読む文章 >>
国も2008年から自治体の「持続可能な地域づくり」を支援しています。それを国で担当しているのは内閣官房・内閣府です。地方自治を担当する総務大臣や環境政策を担当する環境大臣とは別に専任の担当大臣を置き、政府全体で支援しています。名称は
「環境モデル都市」「環境未来都市」「SDGs未来都市」と複数ありますが、いずれも「持続可能な地域づくり」を支援する点で同じです。政府が公募し、有識者による選定プロセスを経て認定します。認定後、自治体は進捗状況を国に報告し、国は補助金などで支援します。
2008年7月に第一弾の支援対象として「環境モデル都市」に認定されたのは、横浜市、北九州市、富山市、帯広市、水俣市、下川町の6自治体でした。これらの自治体は、認定から12年を経て、実績を積み重ねて「持続可能な地域づくり」の先進自治体として知られるようになっています。例えば、横浜市は廃棄物の焼却量を大幅に減らし、北九州市は環境関係の産業を集積させ、富山市は公共交通を発展させています。それだけ、都市としての魅力も高まっています。
「環境モデル都市」は2014年3月まで4次にわたって認定され、23自治体が認定を受けています。これは、都市の低炭素化と経済の活性化の両立を主眼とする認定です。都道府県に準じる権限を有する政令指定都市と中核市に限ってみても、横浜市、北九州市、京都市、堺市、新潟市、神戸市、富山市、豊田市、尼崎市、松山市と、6政令市・4中核市が認定を受けています。
「環境未来都市」は2011年12月に、東日本大震災の被災自治体を含め、11自治体が認定を受けています。これは、都市の低炭素化と経済の活性化に加え、高齢化社会への対応と住民参加を重視した認定です。政令市と中核市で認定されたのは、横浜市、北九州市、柏市、富山市です。横浜市、北九州市、富山市は「環境モデル都市」としての先駆的な取り組みが評価され、重複認定となりました。
「SDGs未来都市」は2018年6月から3次にわたって認定され、2020年11月時点で93自治体が認定されています。都道府県では10地域、政令市では14都市が認定を受けています。

取り組む課題 >>
持続可能な地域づくりの文章を、「国も2008年から自治体の「」から「中核市が認定を受けています。」まで（両端の語句を含む）修正して示すこと。その際、「補助金」を「交付金」に置き換える。

提示資料 >>
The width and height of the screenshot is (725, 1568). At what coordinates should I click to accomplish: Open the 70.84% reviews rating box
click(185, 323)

==

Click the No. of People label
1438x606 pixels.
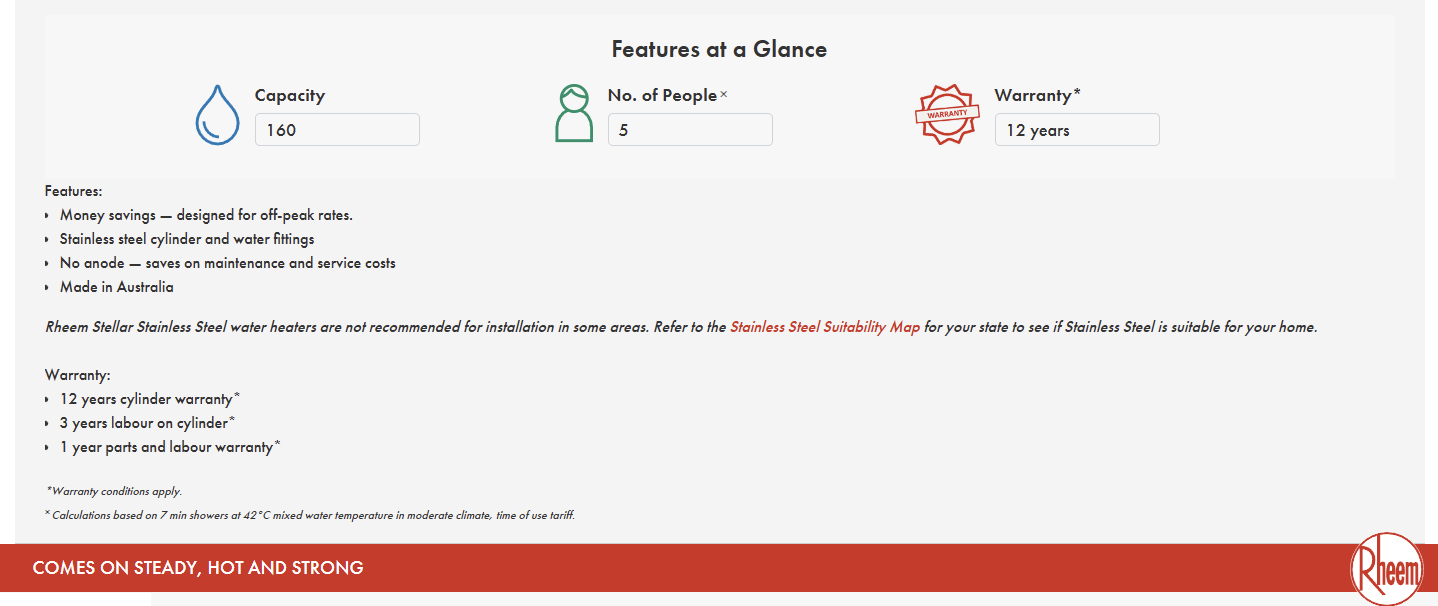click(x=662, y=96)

課題への解答 >>
国も2008年から自治体の「持続可能な地域づくり」を支援しています。それを国で担当しているのは内閣官房・内閣府です。地方自治を担当する総務大臣や環境政策を担当する環境大臣とは別に専任の担当大臣を置き、政府全体で支援しています。名称は
「環境モデル都市」「環境未来都市」「SDGs未来都市」と複数ありますが、いずれも「持続可能な地域づくり」を支援する点で同じです。政府が公募し、有識者による選定プロセスを経て認定します。認定後、自治体は進捗状況を国に報告し、国は交付金などで支援します。
2008年7月に第一弾の支援対象として「環境モデル都市」に認定されたのは、横浜市、北九州市、富山市、帯広市、水俣市、下川町の6自治体でした。これらの自治体は、認定から12年を経て、実績を積み重ねて「持続可能な地域づくり」の先進自治体として知られるようになっています。例えば、横浜市は廃棄物の焼却量を大幅に減らし、北九州市は環境関係の産業を集積させ、富山市は公共交通を発展させています。それだけ、都市としての魅力も高まっています。
「環境モデル都市」は2014年3月まで4次にわたって認定され、23自治体が認定を受けています。これは、都市の低炭素化と経済の活性化の両立を主眼とする認定です。都道府県に準じる権限を有する政令指定都市と中核市に限ってみても、横浜市、北九州市、京都市、堺市、新潟市、神戸市、富山市、豊田市、尼崎市、松山市と、6政令市・4中核市が認定を受けています。